The Bankruptcy of the Modern Transit Model
by Randal O’Toole, posted in Transportation on Antiplanner Blog
Over the past 25 years, the population of the Pittsburgh urban area has remained fixed at about 1.8 million people. Driving, however, has increased by almost 50 percent. During this period, Pittsburgh has spent hundreds of millions of dollars upgrading light-rail lines, building exclusive busways, and — in the latest project — building a $435 million transit tunnel under the Allegheny River. Despite (or because of) this investment, transit ridership has dropped by more than 25 percent.
Although the numbers vary slightly from place to place, Pittsburgh’s story is pretty typical of transit everywhere. Sure, some cities have seen ridership gains, but subsidies to transit are huge and transit does not make a notable (meaning 5 percent or more) contribution to personal mobility in any urban area except New York (where it is 10 percent).
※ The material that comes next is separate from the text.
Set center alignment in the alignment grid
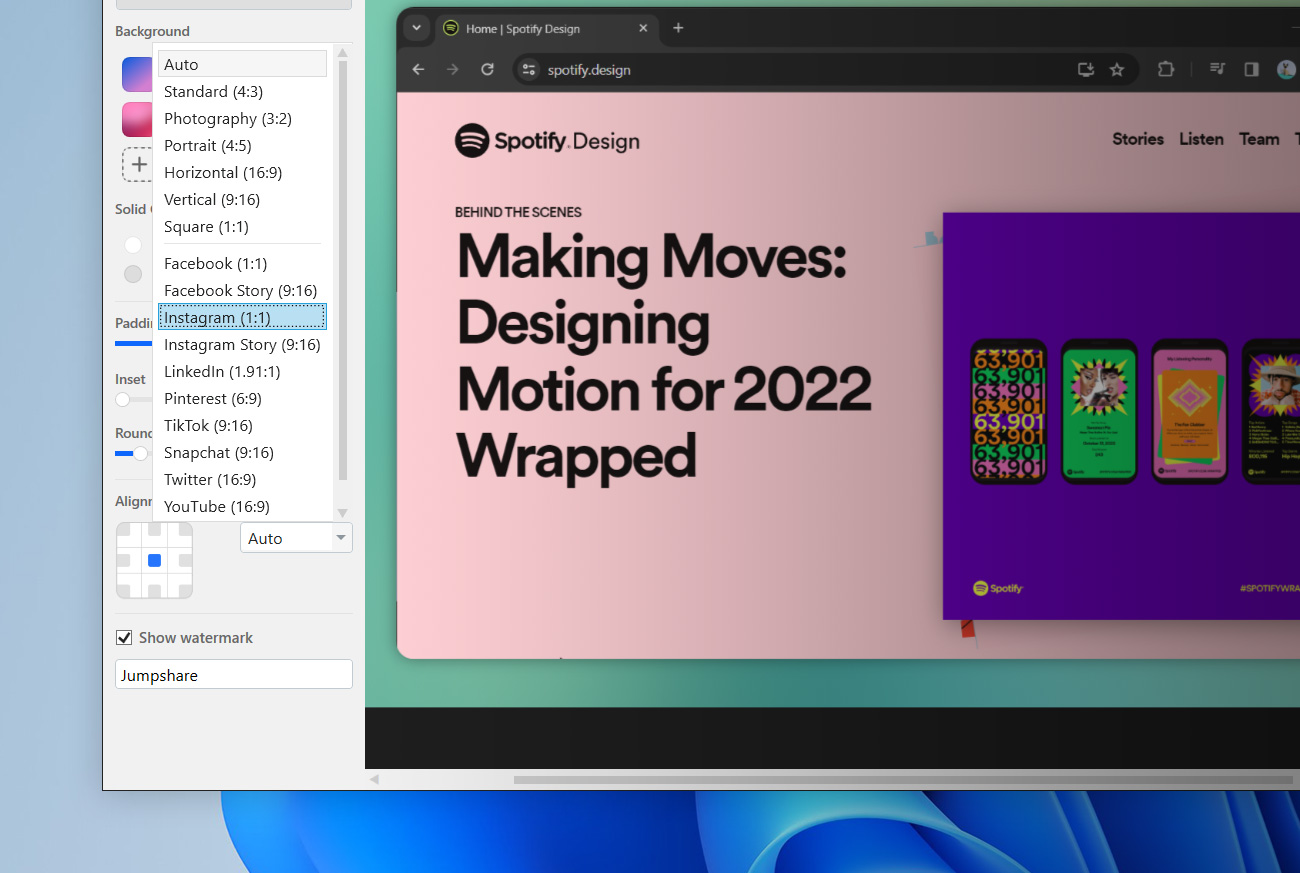1300x873 pixels. [154, 560]
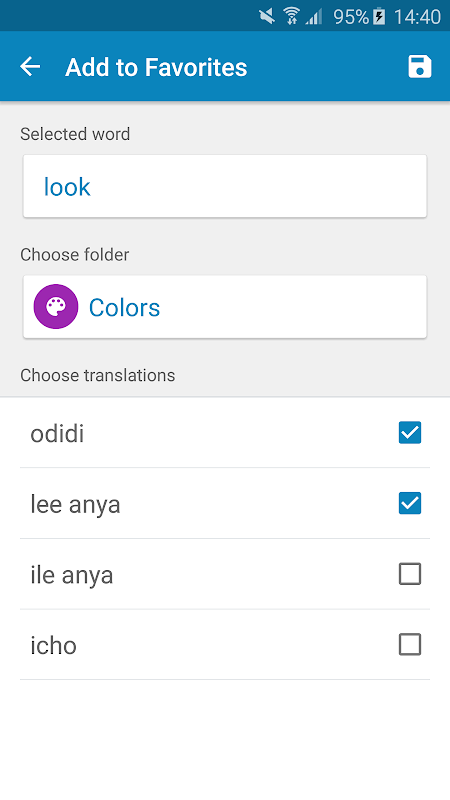Image resolution: width=450 pixels, height=800 pixels.
Task: Tap the purple palette folder icon
Action: 56,307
Since 1970, says Cox, “transit expenditures have gone up more than 300 percent adjusted for inflation and ridership has gone up less than 20 percent. There is no other sector of the economy, including health care, where I can find escalation even close to that.”
Every time someone points out that transit is a waste of money, they are beaten down with the mantra that “transit isn’t profitable anywhere else, so why should it be profitable here?” How do we let people get away with such absurd statements?
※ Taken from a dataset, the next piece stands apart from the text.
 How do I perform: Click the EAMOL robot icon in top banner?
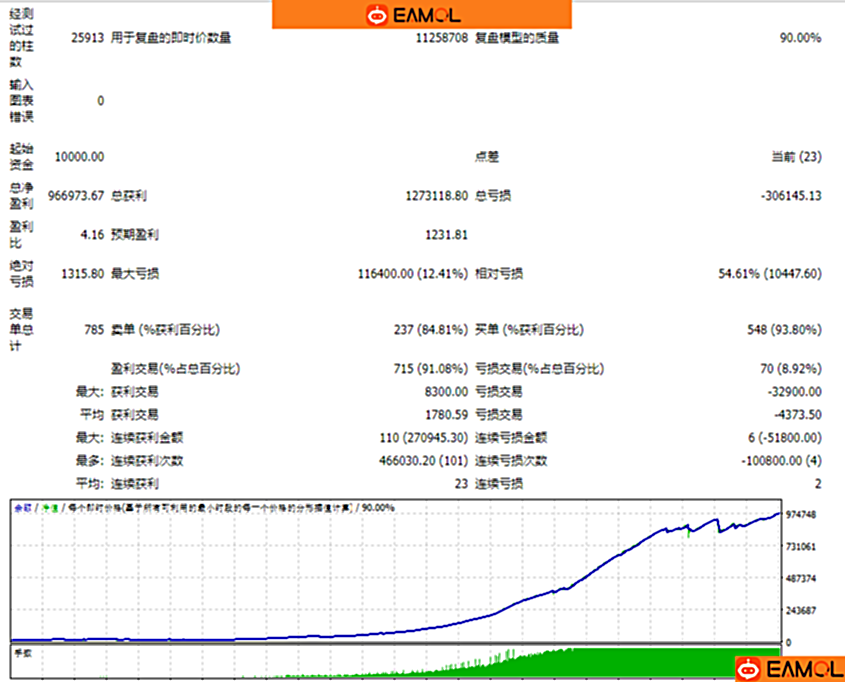click(x=377, y=14)
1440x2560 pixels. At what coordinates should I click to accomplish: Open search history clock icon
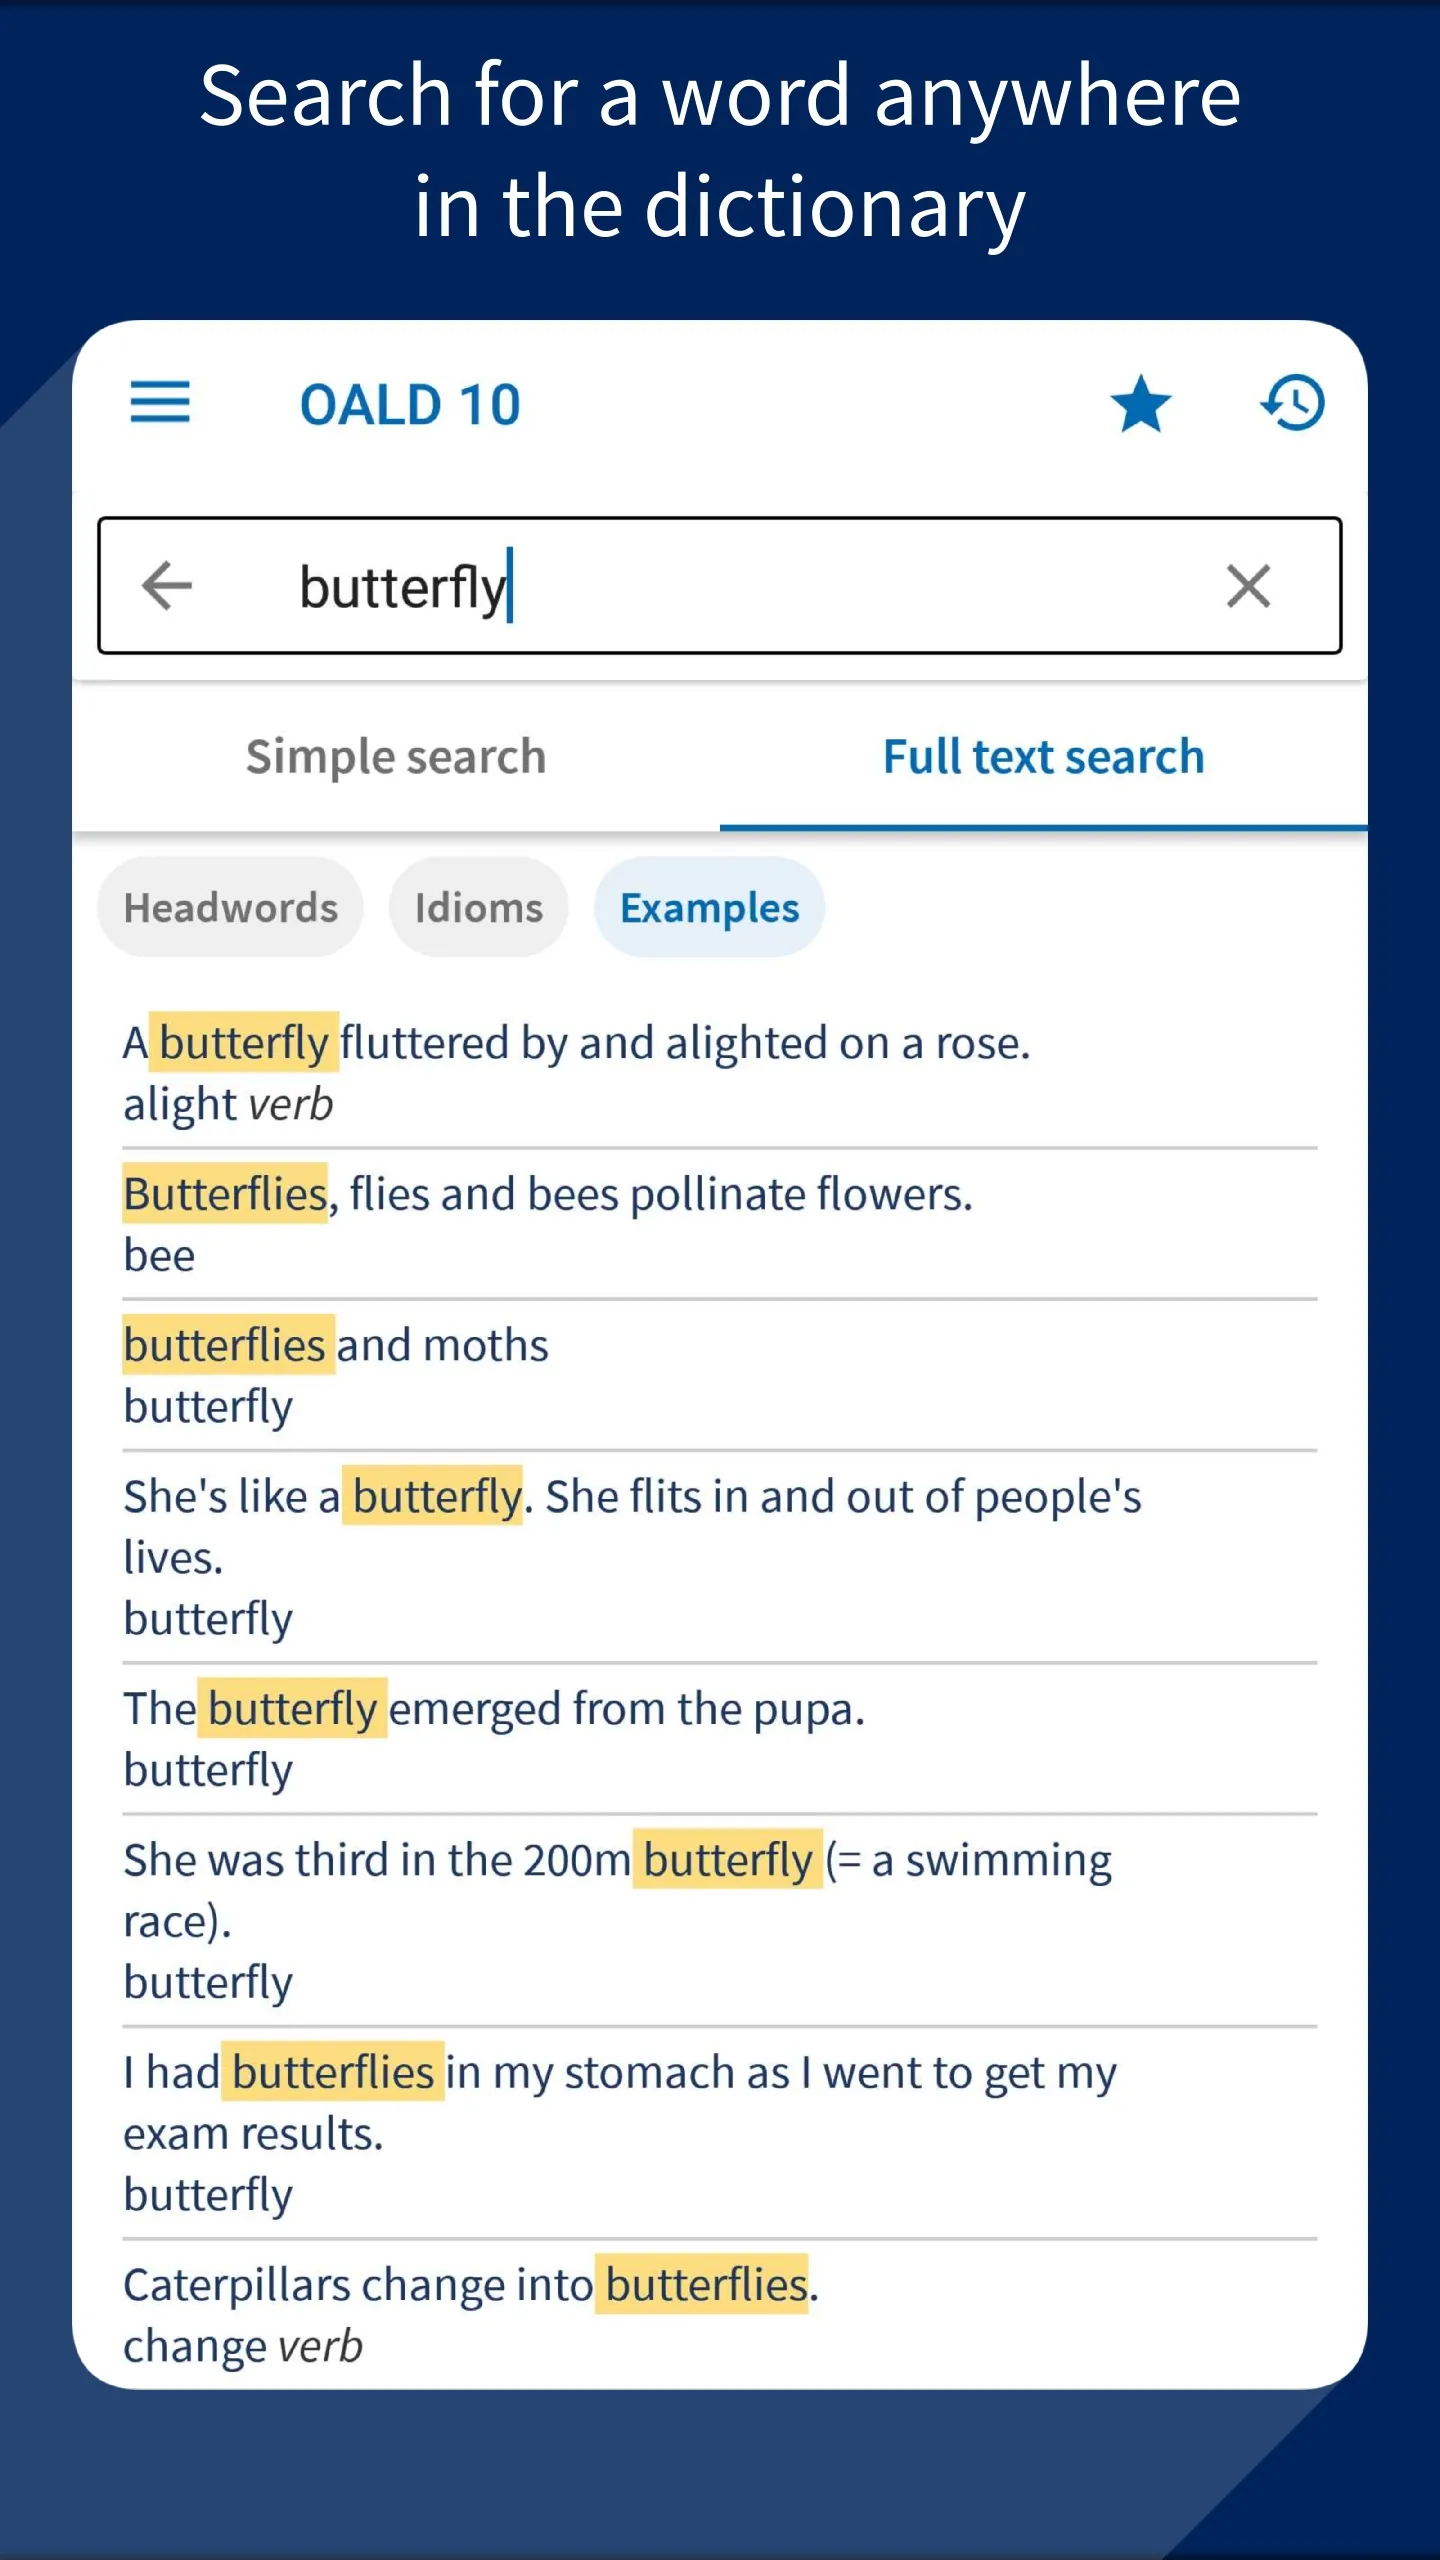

Cox points out that transit is profitable in some places. Tokyo, for example, has 10 private — and profitable — commuter-rail systems and two subway systems there “cover all their operating costs as well as almost all of their capital costs.” Here, a transit agency is doing good if it covers 40 percent of its operating costs and none of its capital costs.
I would add that major cities in many developing nations rely on private transit systems that are profitable. When transit-subsidy advocates say transit isn’t profitable elsewhere, they mean in Europe. And Cox points out that most European countries have stopped their national transit programs and pushed funding down to the local level. This has at least forced economy measures such as contracting out transit services to private parties, which saves taxpayers 40 to 50 percent of the cost of running a transit line.
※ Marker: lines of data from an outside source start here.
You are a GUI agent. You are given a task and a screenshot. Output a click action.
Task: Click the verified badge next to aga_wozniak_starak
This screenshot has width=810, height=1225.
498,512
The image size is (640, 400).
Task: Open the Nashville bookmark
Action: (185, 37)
Why do we put up with this? The answer, of course, is that transit is pork. “For most transit agencies in the United States, if they were to write a mission statement that is reflective of what they do, they would indicate that they exist for the purpose of serving their employees and vendors,” not transit riders, notes Cox.
Steigerwald asks Cox if anyone is looking at an alternative transit model. Instead of answering, Cox points out that Congress, the transit agencies, transit unions, and transit vendors all benefit from the current model too much to change it. The annual budget of the American Public Transportation Association, by the way, is $22 million, more than five times bigger than the budgets of all the highway lobbies in Washington, DC.
But there are other models. There is the jitney model, which Cox himself has promoted. There is the demand-response or smart jitney model — like the current paratransit system but open to anyone instead of just disabled people — promoted by Robert Behnke. Behnke adds a new twist to this model when he points out that wireless Internet can help dispatch transit vehicles. And there is the idea of virtual exclusive busways, which would allow buses to provide better service than almost any rail system on congestion-free roads paid for by tolled automobiles.
None of these ideas are popular among transit agencies because they don’t cost enough. So, in answer to yesterday’s question, “what is my agenda?” the agenda that Cox and I share is to provide better transit service at lower or no cost to taxpayers. But that threatens the entrenched special interests that depend on tax subsidies.